Hi there sorry forgot about that question. No that is a Plastic 1 but for some odd reason my other half paints them Green. But When sprayed all is good :victory:

Sorry about that.

QUOTE=your master;327749]not sure what you mean are you saying for example you get the chaos head used for the chaplin and then sculpt an exact replica in greenstuff to place on your model?[/QUOTE]


----------



## Da Red Paintjob Grot (May 6, 2008)

Do you do GS commisions? PM me if so.


----------



## general (Feb 1, 2008)

Absolutely awsome. You really have a skill. Have some rep my friend!


----------



## Asamodai (Oct 19, 2008)

Incredible, no other word for it.


----------



## Chaosftw (Oct 20, 2008)

MORE MORE MORE MORE MORE MORE MORE MORE MORE MORE MORE MORE!

Haha! Great models man I really like the pose you gave the Thunder hammer and Shield. 

Chaosftw


----------



## gecko (Mar 11, 2009)

Hay there. There will be lots more over the coming weeks / months :grin:

I am working on a new Thunder Hammer mini and hope to have it done in a few days so keep an eye out :wink:

Thanks.


Chaosftw said:


> MORE MORE MORE MORE MORE MORE MORE MORE MORE MORE MORE MORE!
> 
> Haha! Great models man I really like the pose you gave the Thunder hammer and Shield.
> 
> Chaosftw


----------



## Riandro (Feb 28, 2008)

Just to say, are you planning to make mould for them and start making big money from the casts?


----------



## admiraldick (Sep 9, 2008)

i wasn't really asking you to admit that you cast GW components, we all do that from time to time. (spent years looking for 4 Defiler heads at a reasonable price and eventually gave up and cast them myself. but they're so heavily converted you wouldn't know it.) i was really asking about your technique for creating the armour plates, wings banners and other such 'flat' details.

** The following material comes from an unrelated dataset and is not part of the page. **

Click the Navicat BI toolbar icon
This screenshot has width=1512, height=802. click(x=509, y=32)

do you use the same method as Scibor? like he suggests here? or do you use some other method?

on a semi-related topic, where are you from?


----------



## Pherion (Dec 18, 2008)

Absolutely amazing dude, +rep!


----------



## killmaimburn (Mar 19, 2008)

This green stuff work is mind-boggling to me...+REP and can you possibly put up a tutorial? Or even just some stuff to help beginners? Again, amazing stuff. I particularly like the way the sculpted robes alter the proportions of the terminators...the normal models come across a little boxy and with the armor being above the head it doesn't look as good to me as these do.


----------



## gecko (Mar 11, 2009)

Hi there guys. If any of you may be interested in painting for me as would like a few of my Converstions painted.

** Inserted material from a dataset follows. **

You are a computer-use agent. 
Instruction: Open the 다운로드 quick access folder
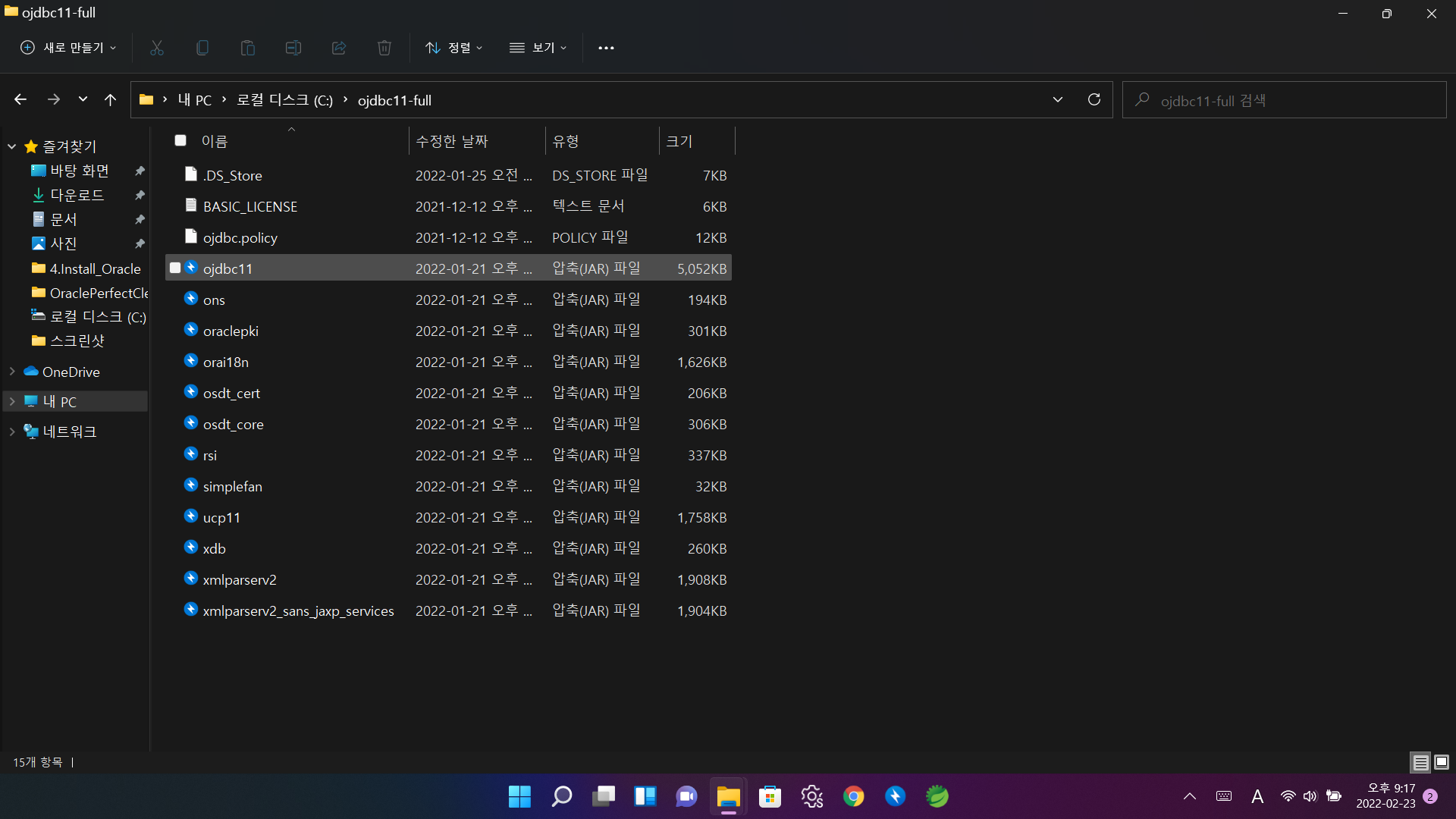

Please send a few pics of your work and in it is what I am looking for i'm sure that we can sort something out :grin:

Thanks.


----------



## Da Red Paintjob Grot (May 6, 2008)

AS you know gecko, i would be willing to.


----------



## humakt (Jan 2, 2008)

Please could I point out that discussing the casting of GW minatures is not allowed. If you have any questions on what is permisable drop me or Djinn a PM.

Carry on ......


----------



## Pauly55 (Sep 16, 2008)

This is amazing, and It would be awesome if you could let me in on how you do the etchings on the armor. 

I did spot a fingerprint on the underside of the apothecaries cloak, under his right armpit.

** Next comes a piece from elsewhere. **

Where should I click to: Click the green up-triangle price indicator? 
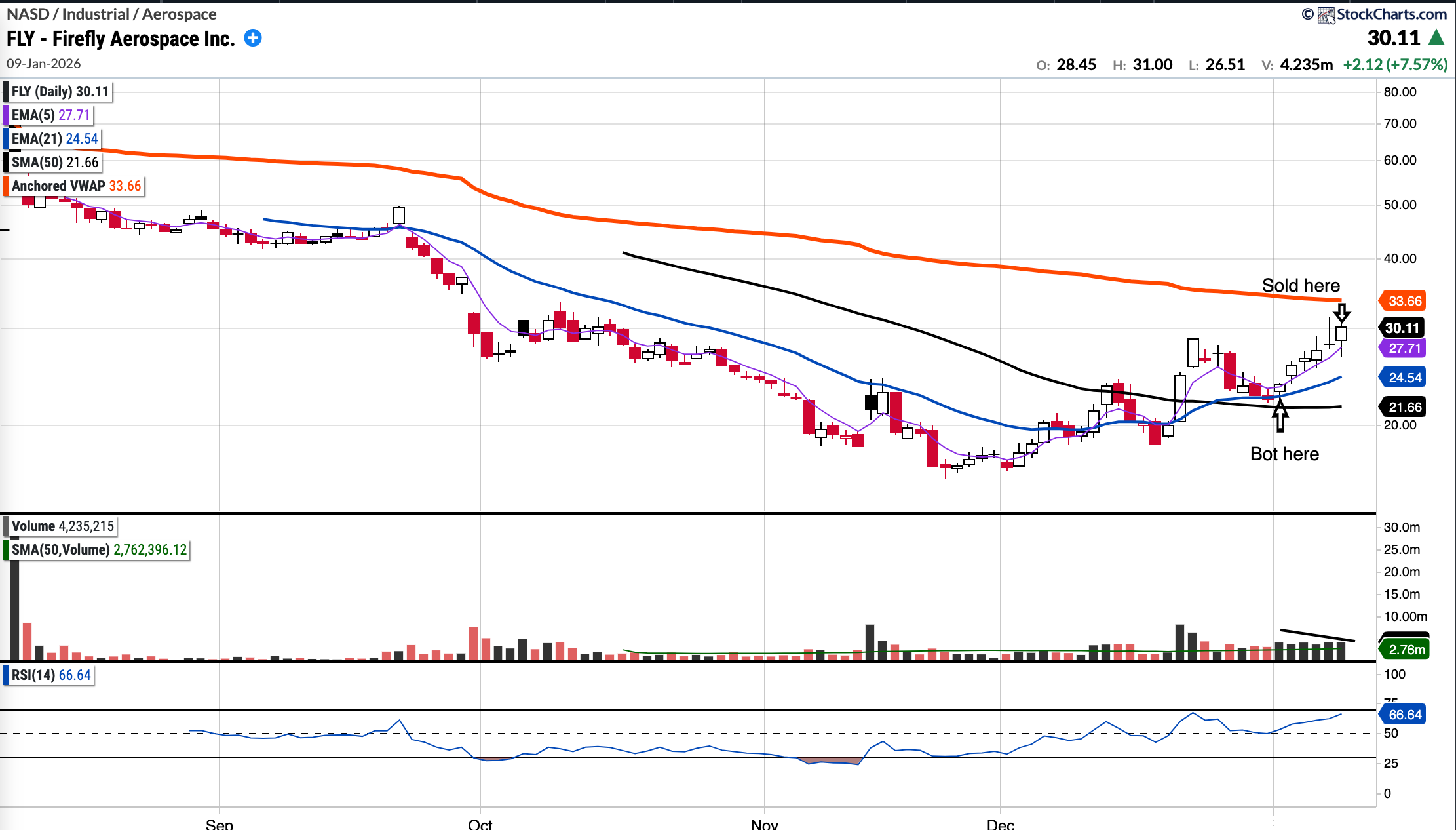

Like has already been said, I wouldn't mention it if it all werent so amazing.


----------



## Pherion (Dec 18, 2008)

Think I already sent you a PM, but I'd love to paint some of these.


----------



## bitsandkits (Mar 18, 2008)

some nice conversion work,my only issue with some of the work is that the technique you are using involves overlaying gs over the plastic kit,which results in some of your work looking a bit err well....... fat.
I love what scribor does but im also a fan of armour looking functional,terminator armour is already pretty oversized and unwieldy and adding layers of gs on top of the armour plates makes it look even more bulky and out of proportion.
that said i think you have got a good base to work from and maybe reduce the amount of gs used or cut back the plastic before you lay on the extra armour.


----------



## gecko (Mar 11, 2009)

Big Bump :victory:


----------



## Tossidin (Dec 10, 2008)

Absolutely amazing! Your skills with green stuff are crazy!!! :victory:


----------



## dark angel (Jun 11, 2008)

great work mate are they true scale?


----------



## Azwraith (Apr 23, 2009)

absolutley amazing.. i presume you use the scribor like technique for doing armor plating a am thinking of trying the same thing for my Black Templar Sword Brethren Termies.. .but out of curiousty do you have any of these style conversions on regular power armored marines...i would be interested to see how you do it.


----------



## Slaaneshkid (May 15, 2009)

Wow. I hope one day i will be as good as you.

Well done!!


----------



## Captain Galus (Jan 2, 2008)

My head exploded upon witnessing that Belial conversion.


----------